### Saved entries
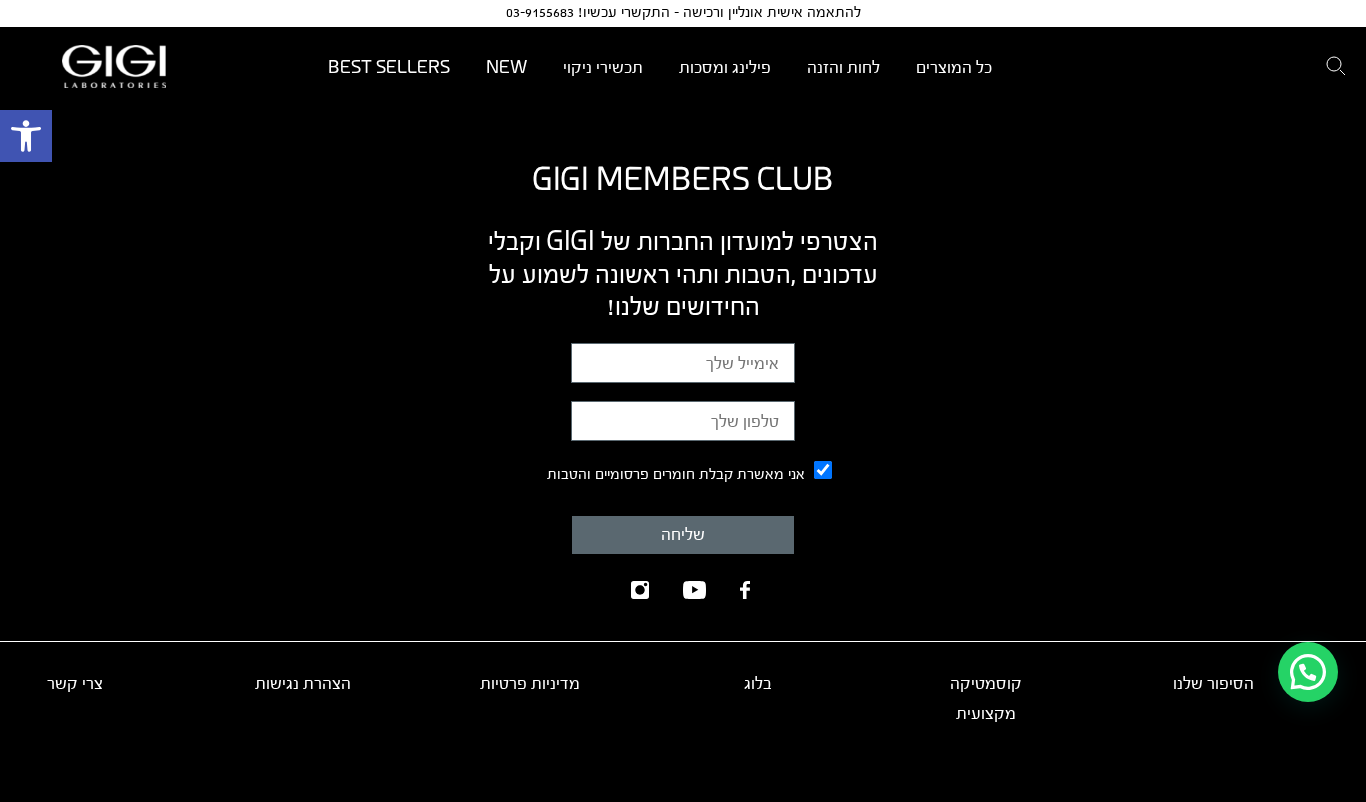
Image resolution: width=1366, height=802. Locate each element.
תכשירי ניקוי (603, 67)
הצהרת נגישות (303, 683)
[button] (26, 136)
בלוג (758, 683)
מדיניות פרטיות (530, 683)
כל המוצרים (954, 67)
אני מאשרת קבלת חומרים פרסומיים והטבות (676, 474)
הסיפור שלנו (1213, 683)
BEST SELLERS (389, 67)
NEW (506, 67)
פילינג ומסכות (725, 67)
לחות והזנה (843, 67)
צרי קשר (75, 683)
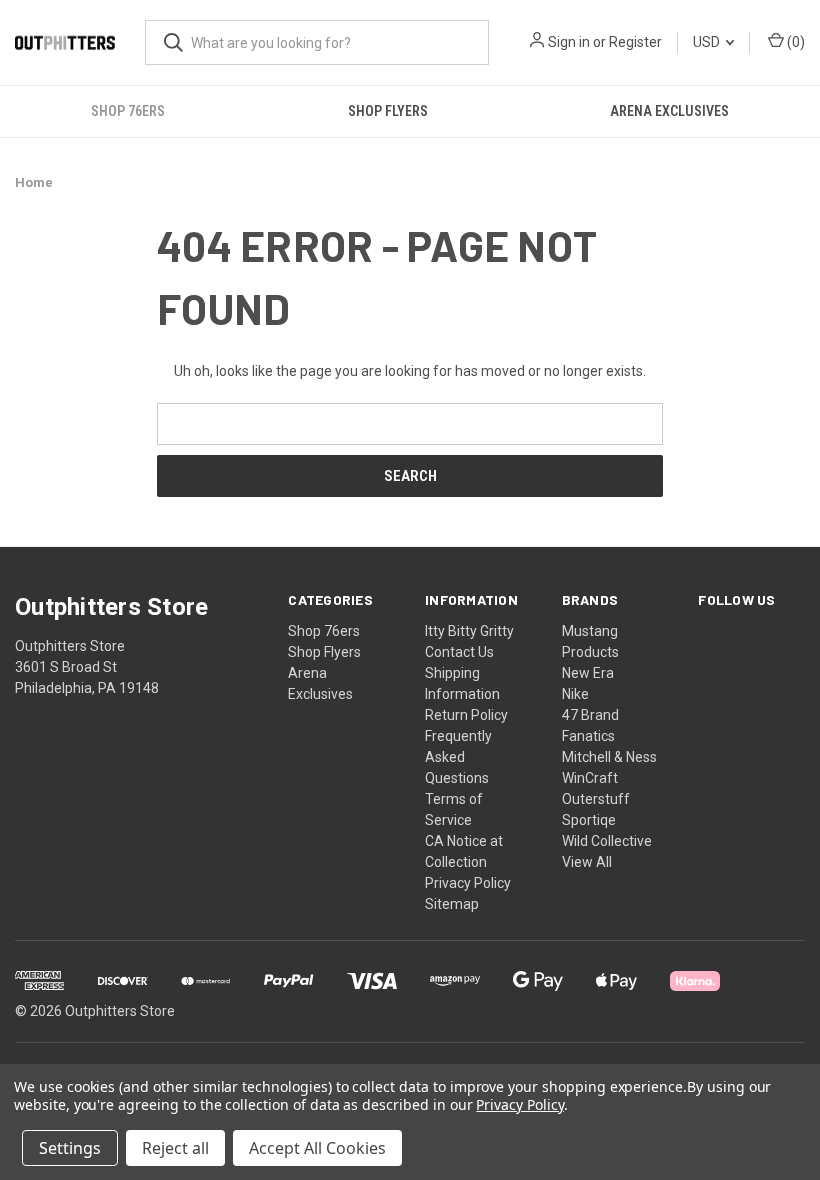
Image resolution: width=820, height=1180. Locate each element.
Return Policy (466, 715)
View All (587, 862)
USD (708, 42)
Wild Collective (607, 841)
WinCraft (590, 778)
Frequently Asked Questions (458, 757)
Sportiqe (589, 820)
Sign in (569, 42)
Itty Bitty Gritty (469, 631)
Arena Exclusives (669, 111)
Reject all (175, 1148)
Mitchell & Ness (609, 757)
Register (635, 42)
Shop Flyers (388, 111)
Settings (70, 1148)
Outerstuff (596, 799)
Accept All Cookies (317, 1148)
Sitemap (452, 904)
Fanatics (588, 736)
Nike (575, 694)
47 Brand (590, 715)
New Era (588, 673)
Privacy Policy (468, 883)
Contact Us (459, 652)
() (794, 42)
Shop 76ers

### REQUIRED WORK
Pull every line with the string "element" from the data above.

### RESULT OF THIS TASK
Image resolution: width=1366, height=802. Locate each element.
Image resolution: width=820, height=1180. Locate each element.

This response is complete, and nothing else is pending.